# TASK REQUIREMENTS:
Copy the items below word for word. Start at the line that contains "Describe the element", continue through the end of the items, and leave out the pictures.

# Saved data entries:
------------------------
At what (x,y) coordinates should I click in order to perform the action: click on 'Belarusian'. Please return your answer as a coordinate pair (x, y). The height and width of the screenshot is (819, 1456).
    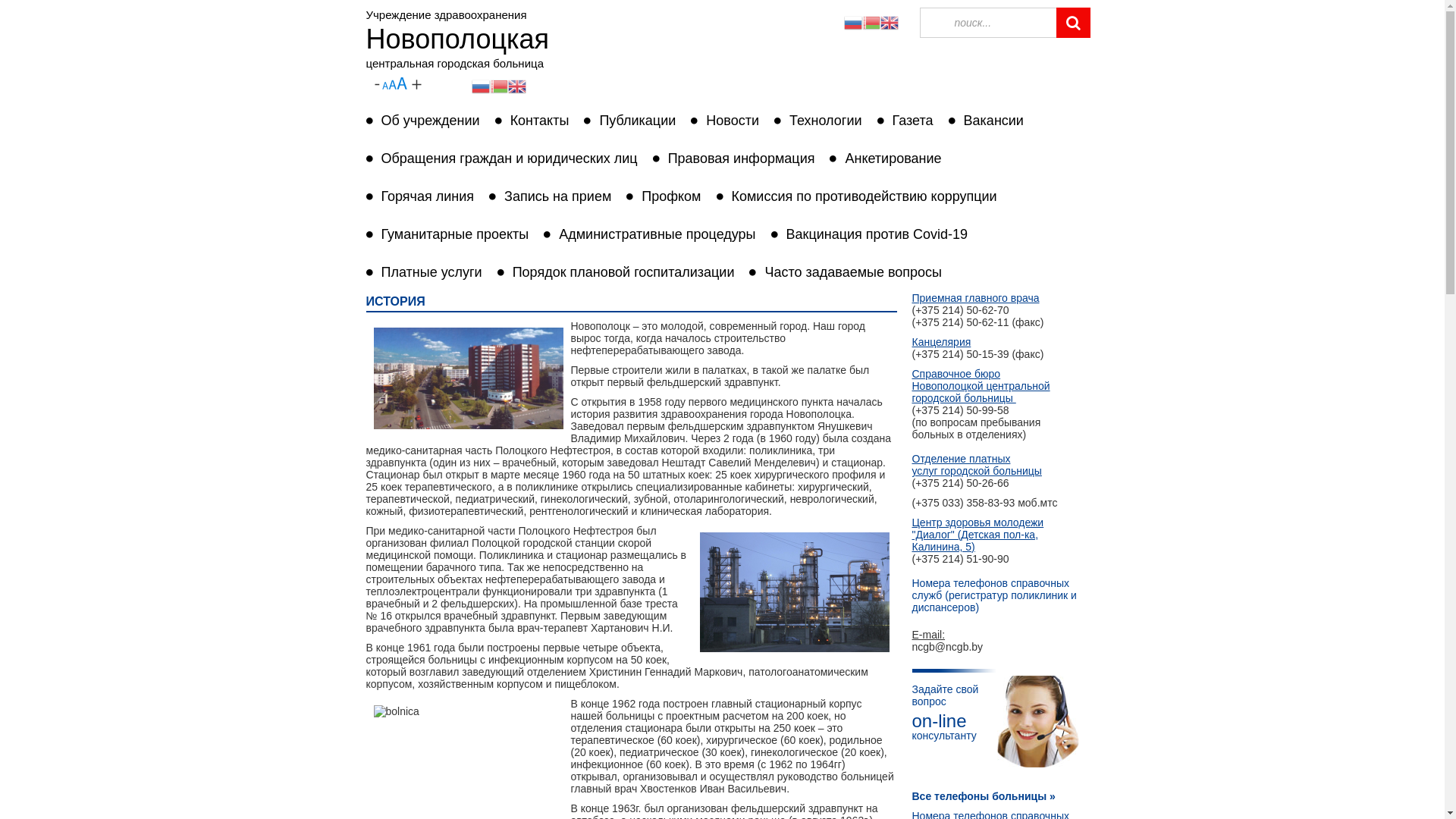
    Looking at the image, I should click on (870, 22).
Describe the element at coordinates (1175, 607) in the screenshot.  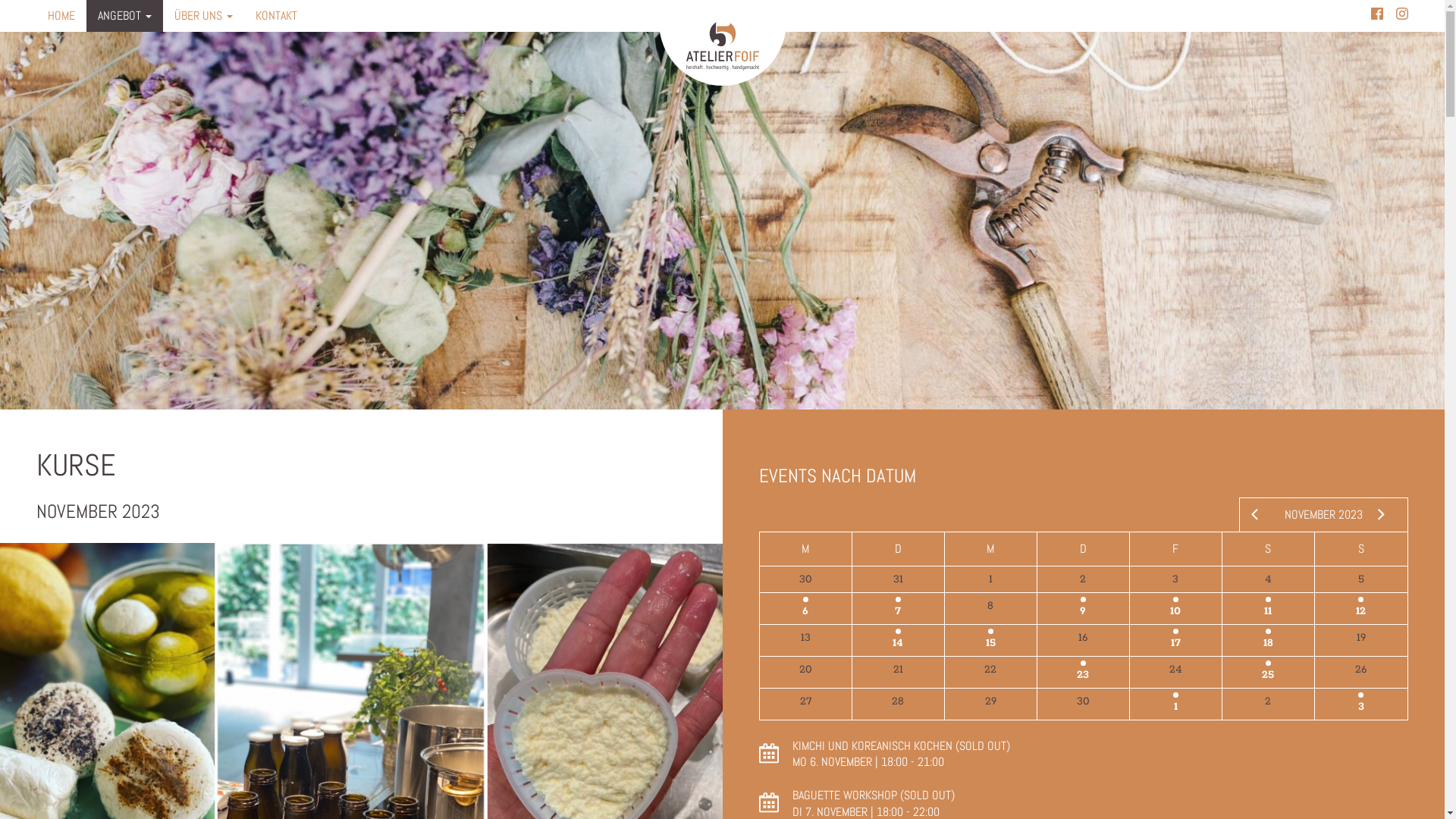
I see `'1 VERANSTALTUNG,` at that location.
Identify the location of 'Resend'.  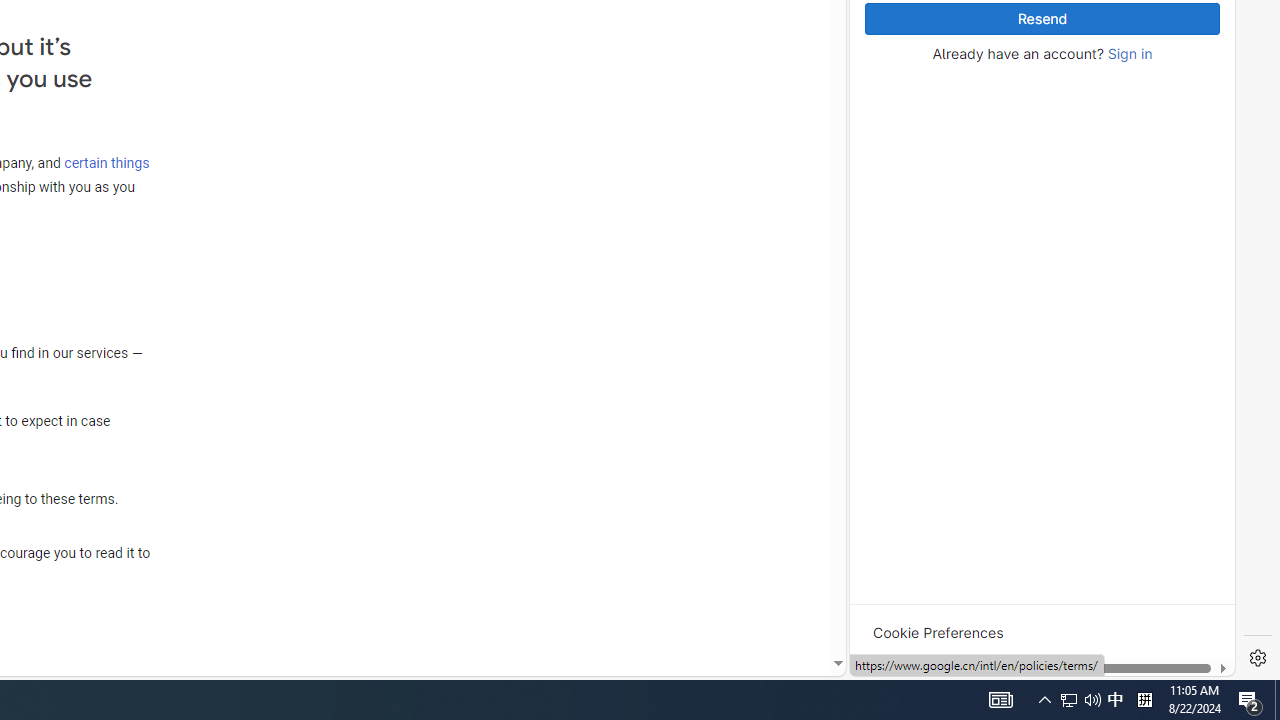
(1041, 19).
------------------------
# ANSWER:
Describe the element at coordinates (1175, 607) in the screenshot.  
I see `'1 VERANSTALTUNG,` at that location.
Identify the location of 'Resend'.  
(1041, 19).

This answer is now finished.